La transparencia está en peligro de extinción, en todos los ámbitos. En lo político, incluso los que emergieron en la escena pública a derecha e izquierda anunciando que con ellos empezaba todo tropiezan pronto con un mal encaje de la fiscalización. A nadie nos gusta que narices ajenas se metan en nuestro trabajo, pero en ciertas posiciones hay tendencia a confundir la propiedad individual con la de un conjunto al que se debe rendir cuentas.

Ocurre en el ámbito empresarial. Las grandes corporaciones de capital familiar como los Puig, Gestamp y Barceló, entre otros, son un rara avis. Los accionariados en los grandes grupos son cada vez más complejos, ya que el capital internacional busca dónde invertir y España, con Madrid y Barcelona a la cabeza, aún es un territorio atractivo.

Pero esto no parece cambiar ciertas formas de proceder en las cúpulas de las mercantiles. Especialmente, en los ejecutivos que llevan más tiempo en su cargo y que olvidan en ocasiones que se deben, precisamente, a ese colectivo que conforma su capital y no a sus deidades y ansias de poder. Germen en gran medida de escándalos como la salida de FG de BBVA o de lo ocurrido en Bankia con Rodrigo Rato, entre otros.

En el plano político, la torpeza de este tipo de actuaciones son mayores y más públicas. En Cataluña hemos tenido dos ejemplos de ello esta semana. La alcaldesa de Barcelona, Ada Colau, retiró en el último minuto del pleno del viernes la votación para habilitar la compra del gimnasio social Sant Pau para personas sin hogar, una cooperativa en el barrio del Raval, por 9,7 millones de euros. Quería evitar de este modo un debate bronco para su formación política.

Y es que la cifra no se apea mucho de los 8,6 millones que el consistorio pagó por las casitas de la calle Encarnació en Gràcia, otra operación inmobiliaria que ha levantado polvareda. En este caso, rubricada por Eloi Badia. Frenó la promoción de un edificio de viviendas de lujo al catalogar por la vía exprés un árbol centenario ubicado en uno de los patios que frenó el proyecto. Ahora, el consistorio pretende lanzar una promoción de vivienda dotacional, pero el coste de la expropiación es tan alto que hace inviable una operación rentable.

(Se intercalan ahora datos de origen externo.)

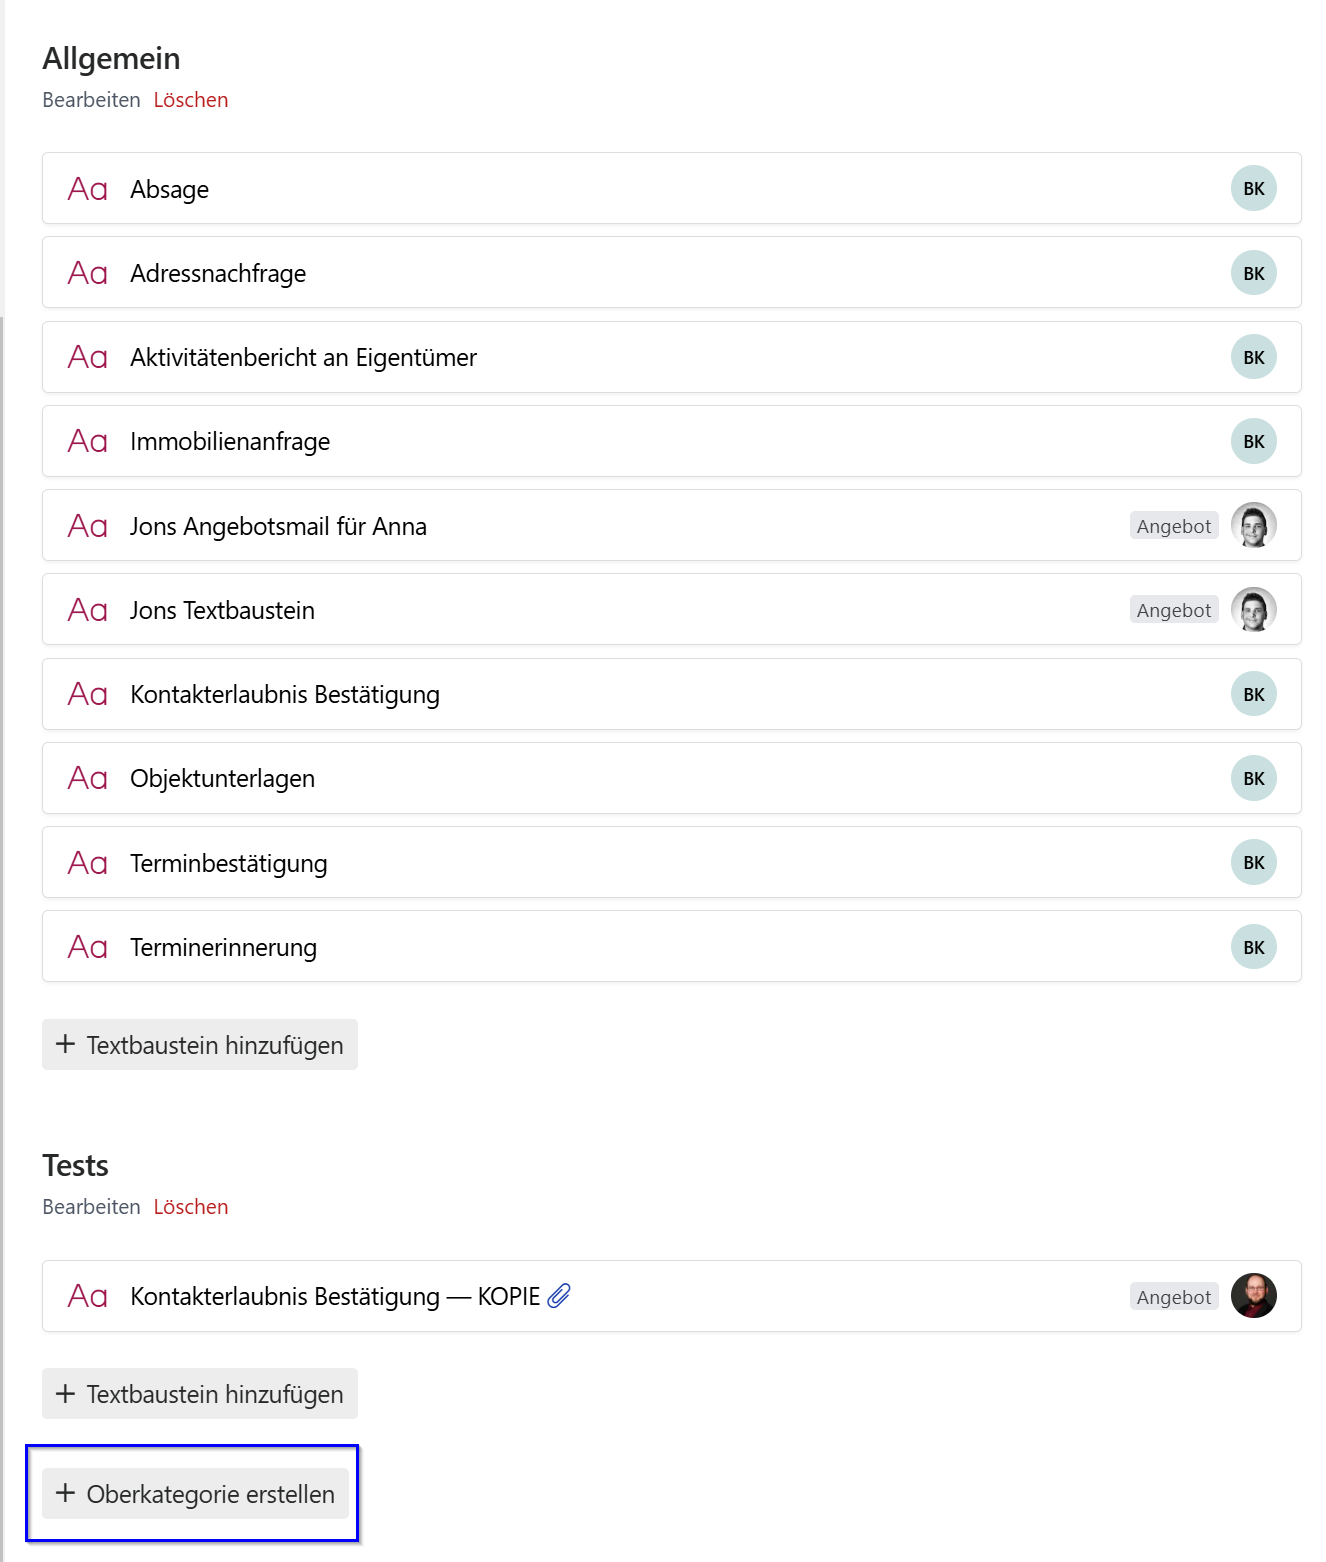This screenshot has height=1562, width=1326.
Task: Add a Textbaustein to the Allgemein category
Action: coord(200,1045)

En el Parlament el esquinazo a la transparencia fue más penoso. Corrió a cargo de la consejera de Presidencia y portavoz del Govern, Meritxell Budó, que se resistió a explicar de dónde salían los 440.000 euros que ha recibido Mediapro de TV3 para emitir su serie sobre el juicio a los promotores del 1-O en sede parlamentaria. Es más, declinó acabar con los rumores de que se habían desviado fondos para el Covid a engrosar (más) las cuentas de Jaume Roures y Tatxo Benet. Aunque solo sea para cubrir los costes de la producción.

Budó alegó que no tenían que responder a lo que consideraba que eran “injerencias políticas”. Hecho que no solo demuestra la falta de cintura de la exalcaldesa, también demuestra el descontrol en las finanzas públicas. La transparencia, en Cataluña, es solo una palabra socorrida para un power point.